As Liberals, no one group, no blind ideological allegiance, can be put above our duty to do the right thing for all Australians.

Our practical pursuit of a solution to the ongoing energy policy challenge is a further example of our dogged determination to get things done, as per the wishes of the public.

For an entire decade, “politics as usual” on energy policy, driven by stubborn ideology - whether a pathological fear of coal or a reluctance to accept the practical need to develop energy storage capacity and renewables - has failed to provide the one thing that Australian households and businesses need the most - Certainty.

Certainty that encourages businesses to invest, to increase the reliability and dispatchability of energy that will put downward pressure on power prices.

The Turnbull Government is doing and will do whatever needs to be done - free of ideology, agnostic to technology - to help households who only last week were reminded by their energy retailer that prices were set to soar upwards of 20 per cent.

But there is so much more to be done.

We must continue to assure Australians that we have their back, for whatever is coming their way.

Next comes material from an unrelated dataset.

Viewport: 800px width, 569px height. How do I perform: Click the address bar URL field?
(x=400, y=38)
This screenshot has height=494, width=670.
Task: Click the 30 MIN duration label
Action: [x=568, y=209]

We will not get a leave pass from the Australian people for failing to constantly connect with them and their concerns, just because we have been a competent government with a good record of achievement. Which we have.

Growth in debt has been reduced by two thirds. Growth in expenditure has been reduced to the lowest level of any government in the past fifty years. 230,000 jobs have been created in the last twelve months alone. The budget remains on a steady and responsible path back to balance. Tax cuts have been delivered for wage earners and small and medium sized businesses. And we now have the toughest anti tax avoidance rules for multinationals anywhere in the world.

And nor can we rely on the fact that the other mob would be a disaster, despite the fact they would be.

From debt to boats and home insulation scandals to over priced school halls, Labor were a write-off as a government - and would be again.

In the UK Election, Theresa May’s team and the vast majority of the UK media were brutal in their assessment and warnings against Jeremy Corbyn.

Yet UK voters didn’t care and turned out in larger numbers and voted for him.

Like President Trump, Corbyn took on the role of the authentic outsider; challenging a system that many voters did not think was serving them any longer.

But there is no joy in this for Bill Shorten and Labor. Just being the opposition is not enough to qualify Labor as an authentic alternative.

Bill Shorten is no political outsider. Nor is he defined by his authenticity. It’s no Coincidence his initials are BS.

Bill Shorten is not feeling Australians’ pain, he is seeking only to cynically exploit it.

Under Bill Shorten, Labor is the choice of the same old self interested politics - vested interests, special deals, protecting the big unions and their big deals with big business that work against workers, machine politics, Shanghai Sam, John Setka and the CFMEU.

The challenge for us is not so much to differentiate ourselves from Labor, but to differentiate ourselves from being the Party of ‘politics as usual’, which Labor represents.

This year’s Budget demonstrated that the Turnbull Government was on the side of Australians, on the issues that matter to them.

On the side of the small family owned & operated businesses who keep this country running.

On the side of the family with a disabled child who will now get the certainty they deserve from a fully funded NDIS.

On the side of parents and children in public and Non-Government schools alike who will now finally get increased and needs based funding.

On the side of the workers who will get jobs from our $75 billion infrastructure program.

On the side of young Australian families doing everything they can to save to buy their first home.

On the side of Australians who are under pressure because of rising power bills.

On the side of senior Australians who rely on the PBS and our Medicare guarantee.

On the side of the taxpayers who go to work every day to pay for our welfare system.

And on the side of all Australians who look to us to keep them safe in a dangerous world.

Our message to them is simple - in standing for your fairness, your opportunity and your security - The Turnbull Government is on your side and will remain on your side.